§ Problem statement:
With the records below as input, work out how many lines include the word "White". Give only the number.
[Data records]
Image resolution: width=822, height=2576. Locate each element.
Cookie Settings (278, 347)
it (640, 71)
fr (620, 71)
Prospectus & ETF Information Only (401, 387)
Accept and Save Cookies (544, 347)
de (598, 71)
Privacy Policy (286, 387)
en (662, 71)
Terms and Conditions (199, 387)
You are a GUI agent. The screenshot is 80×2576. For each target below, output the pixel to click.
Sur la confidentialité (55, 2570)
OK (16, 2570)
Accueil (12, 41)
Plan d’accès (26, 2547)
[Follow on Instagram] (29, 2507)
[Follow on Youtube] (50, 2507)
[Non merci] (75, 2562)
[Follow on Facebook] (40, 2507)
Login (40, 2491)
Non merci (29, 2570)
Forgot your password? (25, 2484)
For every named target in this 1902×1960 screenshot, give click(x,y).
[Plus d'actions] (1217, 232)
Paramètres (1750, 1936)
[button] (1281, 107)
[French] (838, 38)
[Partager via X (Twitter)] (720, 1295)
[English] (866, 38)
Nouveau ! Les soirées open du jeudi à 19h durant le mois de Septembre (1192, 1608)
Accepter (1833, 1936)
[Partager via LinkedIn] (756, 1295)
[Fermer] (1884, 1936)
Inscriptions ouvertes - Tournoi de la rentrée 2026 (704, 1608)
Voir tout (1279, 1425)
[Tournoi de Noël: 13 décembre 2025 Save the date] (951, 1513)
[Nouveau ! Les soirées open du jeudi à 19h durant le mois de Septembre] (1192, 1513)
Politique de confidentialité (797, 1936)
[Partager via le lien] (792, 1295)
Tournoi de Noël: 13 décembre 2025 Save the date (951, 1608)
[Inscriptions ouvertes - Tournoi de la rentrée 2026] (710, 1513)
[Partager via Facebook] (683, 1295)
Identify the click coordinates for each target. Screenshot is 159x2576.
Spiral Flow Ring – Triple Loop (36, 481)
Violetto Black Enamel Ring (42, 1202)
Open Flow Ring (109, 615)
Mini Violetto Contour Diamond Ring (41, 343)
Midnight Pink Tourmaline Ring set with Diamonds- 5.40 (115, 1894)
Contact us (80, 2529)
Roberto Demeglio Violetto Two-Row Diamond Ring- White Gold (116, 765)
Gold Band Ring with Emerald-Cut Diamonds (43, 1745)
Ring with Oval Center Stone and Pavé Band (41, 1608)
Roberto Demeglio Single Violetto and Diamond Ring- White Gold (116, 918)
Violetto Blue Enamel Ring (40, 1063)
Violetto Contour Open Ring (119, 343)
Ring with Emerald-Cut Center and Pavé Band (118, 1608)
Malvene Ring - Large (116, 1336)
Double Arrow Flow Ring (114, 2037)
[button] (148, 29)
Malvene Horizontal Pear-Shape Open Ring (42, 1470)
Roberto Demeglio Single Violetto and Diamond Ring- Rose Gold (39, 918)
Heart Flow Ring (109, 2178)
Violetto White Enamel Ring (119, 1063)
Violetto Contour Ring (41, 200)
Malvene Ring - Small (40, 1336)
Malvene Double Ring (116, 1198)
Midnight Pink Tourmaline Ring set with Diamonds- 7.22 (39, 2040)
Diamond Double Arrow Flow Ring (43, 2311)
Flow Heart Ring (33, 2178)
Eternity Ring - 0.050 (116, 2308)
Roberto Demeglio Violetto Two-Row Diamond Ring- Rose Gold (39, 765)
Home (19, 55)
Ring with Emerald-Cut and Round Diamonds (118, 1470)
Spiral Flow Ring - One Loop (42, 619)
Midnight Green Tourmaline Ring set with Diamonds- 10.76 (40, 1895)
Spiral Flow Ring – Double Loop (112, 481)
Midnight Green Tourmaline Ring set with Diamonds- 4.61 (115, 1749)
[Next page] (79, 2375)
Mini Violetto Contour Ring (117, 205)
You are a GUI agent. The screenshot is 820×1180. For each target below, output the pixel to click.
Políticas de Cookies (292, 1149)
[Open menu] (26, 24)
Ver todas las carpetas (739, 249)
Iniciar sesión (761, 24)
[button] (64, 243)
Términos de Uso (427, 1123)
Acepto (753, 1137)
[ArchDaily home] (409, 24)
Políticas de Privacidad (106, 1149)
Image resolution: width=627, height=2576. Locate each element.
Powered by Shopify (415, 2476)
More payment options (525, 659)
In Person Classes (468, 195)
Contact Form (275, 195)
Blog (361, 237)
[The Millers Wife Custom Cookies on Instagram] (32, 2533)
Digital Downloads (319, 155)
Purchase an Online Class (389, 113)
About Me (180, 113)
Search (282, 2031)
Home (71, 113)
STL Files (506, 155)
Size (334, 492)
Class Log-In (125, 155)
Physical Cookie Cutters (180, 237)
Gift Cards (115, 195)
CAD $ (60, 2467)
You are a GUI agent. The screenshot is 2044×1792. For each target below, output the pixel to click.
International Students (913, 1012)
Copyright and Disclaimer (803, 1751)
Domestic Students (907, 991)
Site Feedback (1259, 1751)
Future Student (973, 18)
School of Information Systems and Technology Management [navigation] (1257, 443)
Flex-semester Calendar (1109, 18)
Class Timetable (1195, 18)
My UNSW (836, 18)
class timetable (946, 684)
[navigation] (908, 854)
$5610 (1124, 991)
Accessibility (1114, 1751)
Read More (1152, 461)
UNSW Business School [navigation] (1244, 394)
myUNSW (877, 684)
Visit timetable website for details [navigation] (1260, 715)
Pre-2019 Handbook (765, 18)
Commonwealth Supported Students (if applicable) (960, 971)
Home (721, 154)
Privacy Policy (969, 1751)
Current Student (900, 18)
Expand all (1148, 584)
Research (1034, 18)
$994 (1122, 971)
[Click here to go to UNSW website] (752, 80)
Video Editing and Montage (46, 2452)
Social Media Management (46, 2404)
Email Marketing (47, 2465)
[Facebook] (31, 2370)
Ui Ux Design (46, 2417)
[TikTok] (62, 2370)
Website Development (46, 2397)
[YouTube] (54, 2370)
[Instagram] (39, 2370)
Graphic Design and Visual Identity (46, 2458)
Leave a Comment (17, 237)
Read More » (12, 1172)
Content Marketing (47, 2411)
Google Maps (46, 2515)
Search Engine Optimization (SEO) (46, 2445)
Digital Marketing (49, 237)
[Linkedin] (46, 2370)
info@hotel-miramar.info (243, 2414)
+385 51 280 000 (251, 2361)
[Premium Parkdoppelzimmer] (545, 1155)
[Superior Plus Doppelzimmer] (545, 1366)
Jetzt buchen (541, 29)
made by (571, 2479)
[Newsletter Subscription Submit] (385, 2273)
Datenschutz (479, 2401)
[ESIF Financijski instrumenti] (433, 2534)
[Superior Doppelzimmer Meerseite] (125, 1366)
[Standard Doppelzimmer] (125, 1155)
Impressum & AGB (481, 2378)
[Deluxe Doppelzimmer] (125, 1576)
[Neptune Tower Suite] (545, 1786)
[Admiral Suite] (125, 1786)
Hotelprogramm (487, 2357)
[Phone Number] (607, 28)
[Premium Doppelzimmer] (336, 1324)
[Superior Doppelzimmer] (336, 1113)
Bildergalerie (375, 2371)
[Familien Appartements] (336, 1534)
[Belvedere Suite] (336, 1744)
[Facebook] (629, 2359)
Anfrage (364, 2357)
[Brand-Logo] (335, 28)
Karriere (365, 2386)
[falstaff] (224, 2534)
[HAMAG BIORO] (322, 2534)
[/Data records]
§ Answer to the problem:
3